Please copy out the items below word for word, beginning at the line that has "Accessories (31, 54)" and stopping after the line that has "Contact (10, 1200)". Leave the pictures out of your answer.

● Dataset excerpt
::::::::::

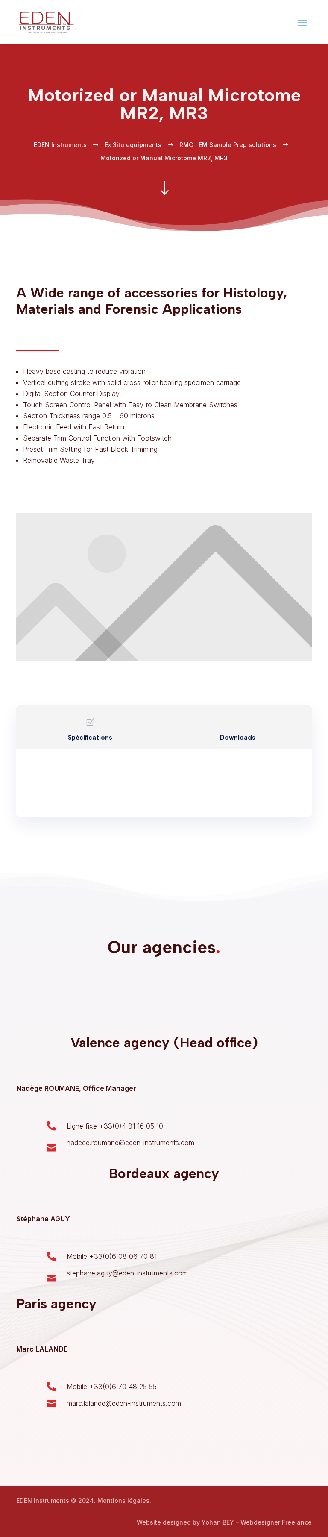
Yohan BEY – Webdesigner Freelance (257, 1522)
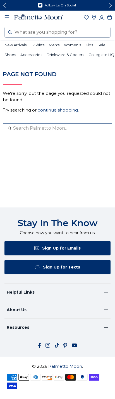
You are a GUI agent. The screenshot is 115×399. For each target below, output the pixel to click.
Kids (89, 45)
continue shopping (58, 110)
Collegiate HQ (101, 54)
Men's (54, 45)
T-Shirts (37, 45)
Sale (101, 45)
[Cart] (109, 17)
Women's (72, 45)
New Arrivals (15, 45)
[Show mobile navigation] (7, 17)
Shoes (10, 54)
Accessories (31, 54)
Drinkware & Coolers (65, 54)
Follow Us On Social (60, 5)
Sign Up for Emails (61, 248)
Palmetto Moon (65, 366)
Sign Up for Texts (61, 267)
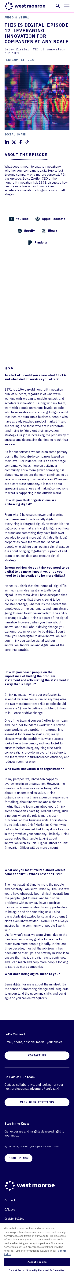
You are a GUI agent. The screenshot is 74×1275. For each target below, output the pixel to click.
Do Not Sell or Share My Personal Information (37, 1270)
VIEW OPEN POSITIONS (37, 1102)
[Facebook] (20, 142)
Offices (10, 1209)
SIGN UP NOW (18, 1158)
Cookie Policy (14, 1218)
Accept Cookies (37, 1262)
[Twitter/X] (13, 142)
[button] (58, 6)
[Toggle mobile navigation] (66, 6)
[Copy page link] (27, 141)
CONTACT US (37, 1055)
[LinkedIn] (7, 142)
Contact (10, 1200)
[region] (37, 1248)
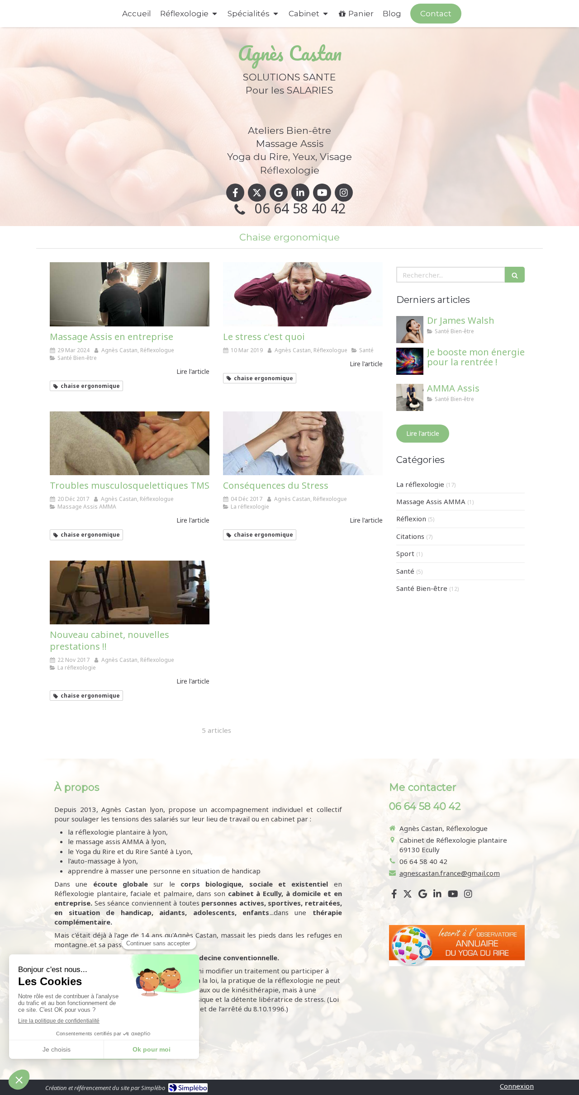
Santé (405, 571)
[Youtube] (322, 193)
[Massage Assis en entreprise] (129, 294)
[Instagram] (344, 193)
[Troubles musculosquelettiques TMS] (129, 443)
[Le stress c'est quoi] (303, 294)
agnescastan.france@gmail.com (449, 873)
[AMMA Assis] (409, 397)
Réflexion (411, 518)
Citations (410, 536)
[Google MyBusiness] (279, 193)
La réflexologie (420, 484)
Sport (405, 553)
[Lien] (457, 945)
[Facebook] (235, 193)
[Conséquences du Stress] (303, 443)
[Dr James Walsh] (409, 329)
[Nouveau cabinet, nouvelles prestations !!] (129, 592)
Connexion (517, 1085)
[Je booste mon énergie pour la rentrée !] (409, 361)
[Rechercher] (515, 275)
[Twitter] (257, 193)
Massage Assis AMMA (430, 501)
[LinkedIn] (300, 193)
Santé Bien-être (421, 588)
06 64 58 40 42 (300, 208)
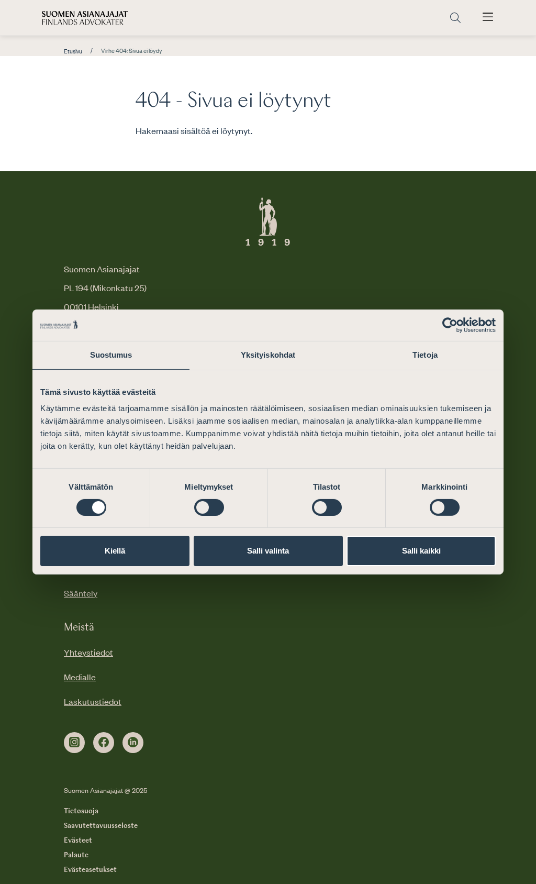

::::::::::

● ANSWER TO THIS PROBLEM
Accessories (31, 54)
Drinkware & Coolers (65, 54)
Follow Us On Social (60, 5)
Sign Up for Emails (61, 248)
Palmetto Moon (65, 366)
Sign Up for Texts (61, 267)
You are a GUI agent. The screenshot is 74×1275. For each target below, output the pixel to click.
Do Not Sell or Share My Personal Information (37, 1270)
VIEW OPEN POSITIONS (37, 1102)
[Facebook] (20, 142)
Offices (10, 1209)
SIGN UP NOW (18, 1158)
Cookie Policy (14, 1218)
Accept Cookies (37, 1262)
[Twitter/X] (13, 142)
[button] (58, 6)
[Toggle mobile navigation] (66, 6)
[Copy page link] (27, 141)
CONTACT US (37, 1055)
[LinkedIn] (7, 142)
Contact (10, 1200)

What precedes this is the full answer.